**** PASSAGE SHOWN ****

AWS Database Migration Service
User Guide (Version API Version 2016-01-01)

Monitoring AWS DMS Tasks

You can monitor the progress of your task by checking the task status and by monitoring the task's control table. For more information about control tables, see Control Table Task Settings.

You can also monitor the progress of your tasks using Amazon CloudWatch. By using the AWS Management Console, the AWS Command Line Interface (CLI), or AWS DMS API, you can monitor the progress of your task and also the resources and network connectivity used.

Finally, you can monitor the status of your source tables in a task by viewing the table state.

Note that the "last updated" column the DMS console only indicates the time that AWS DMS last updated the table statistics record for a table. It does not indicate the time of the last update to the table.

For more information, see the following topics.

Task Status

The task status indicated the condition of the task. The following table shows the possible statuses a task can have:

Task Status Description

Creating

AWS DMS is creating the task.

Running

The task is performing the migration duties specified.

Stopped

The task is stopped.

Stopping

The task is being stopped. This is usually an indication of user intervention in the task.

Deleting

The task is being deleted, usually from a request for user intervention.

Failed

The task has failed. See the task log files for more information.

Starting

The task is connecting to the replication instance and to the source and target endpoints. Any filters and transformations are being applied.

Ready

The task is ready to run. This status usually follows the "creating" status.

**** GIVEN DATA ****

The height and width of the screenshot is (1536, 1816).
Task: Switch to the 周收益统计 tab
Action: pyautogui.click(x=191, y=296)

****
**** GIVEN DATA ****

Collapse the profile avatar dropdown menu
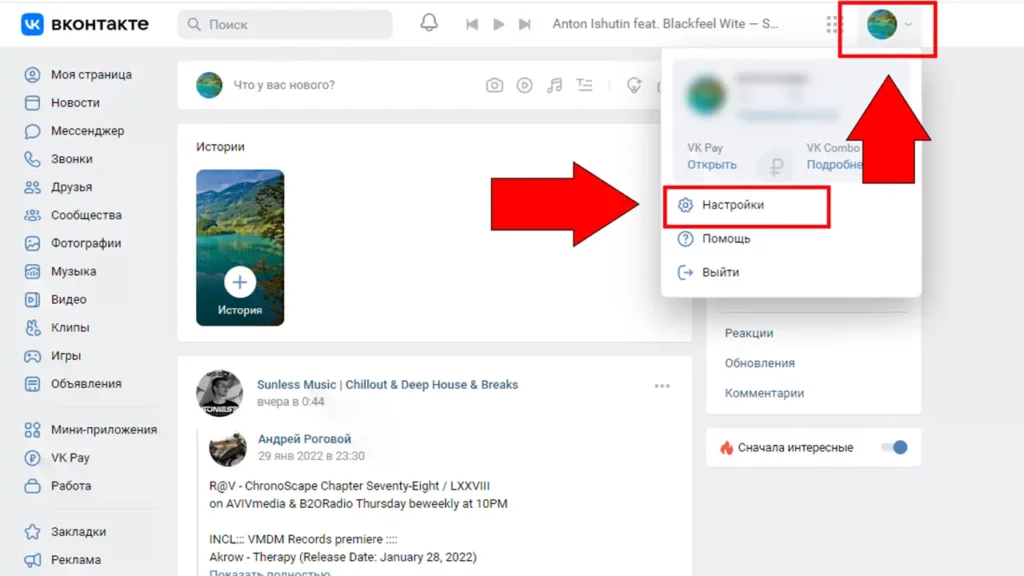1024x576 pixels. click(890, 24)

****

(LIST OF TASKS)
(a) Write out the AWS DMS task monitoring text in full, word for word.
(b) Rename "screenshot" to "capture" in the rows running from the one that contains "The height and" down to the one that contains "Action: pyautogui.click(x=191, y=296)", with both of those rows included. Return only those rows, with nothing else changed.

(TASK-BY-TASK ANSWERS)
(a)
AWS Database Migration Service
User Guide (Version API Version 2016-01-01)

Monitoring AWS DMS Tasks

You can monitor the progress of your task by checking the task status and by monitoring the task's control table. For more information about control tables, see Control Table Task Settings.

You can also monitor the progress of your tasks using Amazon CloudWatch. By using the AWS Management Console, the AWS Command Line Interface (CLI), or AWS DMS API, you can monitor the progress of your task and also the resources and network connectivity used.

Finally, you can monitor the status of your source tables in a task by viewing the table state.

Note that the "last updated" column the DMS console only indicates the time that AWS DMS last updated the table statistics record for a table. It does not indicate the time of the last update to the table.

For more information, see the following topics.

Task Status

The task status indicated the condition of the task. The following table shows the possible statuses a task can have:

Task Status Description

Creating

AWS DMS is creating the task.

Running

The task is performing the migration duties specified.

Stopped

The task is stopped.

Stopping

The task is being stopped. This is usually an indication of user intervention in the task.

Deleting

The task is being deleted, usually from a request for user intervention.

Failed

The task has failed. See the task log files for more information.

Starting

The task is connecting to the replication instance and to the source and target endpoints. Any filters and transformations are being applied.

Ready

The task is ready to run. This status usually follows the "creating" status.

(b)
The height and width of the capture is (1536, 1816).
Task: Switch to the 周收益统计 tab
Action: pyautogui.click(x=191, y=296)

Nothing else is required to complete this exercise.